- "Not only was my cousin involved in affairs I keep at a distance, but he was a treacherous man, a man blessed, I'm afraid, with few principles. A man prepared to sell the secrets of those who trusted him to the highest bidder. I was ashamed to see him bear the Walpole name."
- ―Robert Walpole on Duncan, 1723.[src]
Duncan Walpole (1679 – 1715) was a Master Assassin of the British Brotherhood of Assassins during the early 18th century. Skilled but arrogant, Duncan later chose to betray his Order and join the Templars of the West Indies.
The second cousin of Robert Walpole, Britain's "first Prime Minister", Duncan's early life was one of relative comfort and ease. At the age of 18, he enlisted in the Royal Navy as a mid-shipman, hoping to become a naval officer.

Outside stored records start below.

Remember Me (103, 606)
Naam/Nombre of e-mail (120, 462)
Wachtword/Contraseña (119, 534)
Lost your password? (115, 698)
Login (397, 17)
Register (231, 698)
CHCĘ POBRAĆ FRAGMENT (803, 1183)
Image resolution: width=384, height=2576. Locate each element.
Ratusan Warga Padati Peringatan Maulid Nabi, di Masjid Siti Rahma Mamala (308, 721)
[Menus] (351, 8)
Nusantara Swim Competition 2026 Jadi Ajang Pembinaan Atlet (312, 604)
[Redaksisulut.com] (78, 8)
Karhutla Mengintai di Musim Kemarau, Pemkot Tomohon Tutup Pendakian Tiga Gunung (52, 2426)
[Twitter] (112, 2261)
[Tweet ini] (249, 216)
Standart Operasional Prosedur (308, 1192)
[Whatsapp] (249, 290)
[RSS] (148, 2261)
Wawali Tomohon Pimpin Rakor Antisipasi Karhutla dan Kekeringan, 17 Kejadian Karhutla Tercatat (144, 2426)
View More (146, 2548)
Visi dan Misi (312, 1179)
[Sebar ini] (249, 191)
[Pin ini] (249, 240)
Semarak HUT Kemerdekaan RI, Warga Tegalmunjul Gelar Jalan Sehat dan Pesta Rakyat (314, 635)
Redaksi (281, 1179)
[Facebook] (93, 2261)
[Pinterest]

However, Duncan's impulsive nature and immoderate temper prevented him from rising quickly through the ranks, causing him to become frustrated with his progress.
After three years, Duncan gave up on the navy and instead sought his fortune with the East India Company. There, he befriended a sailor, who introduced Duncan to the Assassin Order and its teachings. Although wary at first, Duncan soon grew to serve the Order with a fervor and drive he had not known in the navy.
Betraying the AssassinsEdit
- "I accept your most generous offer, and await your arrival with eagerness. If you truly possess the information we desire, we have the means to reward you handsomely [...] Therefore, come to Havana in haste... And trust that you shall be welcomed as a brother."
- ―Torres inviting Duncan to Havana, 1715.[src]
Duncan's reputation increased along with his skills, though his impulsiveness and temper - coupled with a growing arrogance - continued to be liabilities and often led him to clash with the senior members of the British Brotherhood. Disappointed to find neither glory nor fortune with the Assassins, Duncan's loyalty to the Order faltered, which was taken advantage of by the British Templars, who eventually succeeded in turning Duncan to their cause.
In 1714, Duncan was asked by his Mentor to sail to the West Indies and meet Ah Tabai, the leader of the local Brotherhood. Seeing an opportunity to sabotage the Assassins' operation and officially join the Templars, Duncan eagerly accepted the position and departed within the month.
Arriving in early 1715, Duncan requested to train under Ah Tabai, utilizing the next few months to integrate himself into the local Brotherhood and gather valuable information about the locations of various Assassin bureaus in the area. In secret, Duncan also began corresponding with Laureano de Torres y Ayala, the Spanish Governor of Cuba and the Grand Master of the Templar Order in the West Indies. The pair arranged to meet in Havana, where Duncan would be officially inducted.
Around June, Ah Tabai learnt that the Templars had imprisoned a Sage in the southern Spanish colonies and entrusted Duncan with the task of intercepting the Templar ship that was carrying the captive. Seizing his chance to abandon the Assassins, Duncan agreed to this task and departed on a frigate called HMS Intrigue, setting sail for Havana to join Torres.
- Duncan: "I can pay you. Isn't that the sound you pirates like best? One hundred escudos."
- Edward: "Keep talking."
- Duncan: "Will you or won't you!"
- —Duncan attempting to enlist Edward's help, 1715.[src]
However, while en route, HMS Intrigue attacked a pirate brig, the Jacobite, which was captained by Abel Bramah. The pirates managed to de-mast the frigate, but soon found that their own weapon magazine had been hit. Boarding the ship, Duncan assassinated the captain, but was thrown overboard by the magazine's explosion.
Shipwrecked in Cape Bonavista, Cuba, Duncan attempted to enlist the aid of the only other survivor, the pirate Edward Kenway, in reaching Havana. Edward attempted to haggle the price of passage, but Duncan threatened him with a flintlock pistol in response, only to find that it was unable to fire due to wet gunpowder; Duncan subsequently fled into the jungle, and Edward gave chase. During this chase, the gunpowder in Duncan's flintlock dried, allowing the Assassin turncoat to shoot Edward once with his flintlock, angering the pirate who would eventually duel and kill him.
On Duncan's corpse, Edward found a letter from Torres, referencing the cargo Duncan was bringing to him: a blood vial and maps pertaining to the locations of Assassin bureaus across the Caribbean. Edward chose to assume Duncan's identity and collect the reward for himself, unknowingly plunging headlong into the secret war between the Templars and the Assassins.
- Duncan is the Anglicized form of the Gaelic name Donnchadh meaning "brown warrior", derived from Gaelic donn "brown" and cath "warrior". Walpole is an English surname originating from either Norfolk or Suffolk.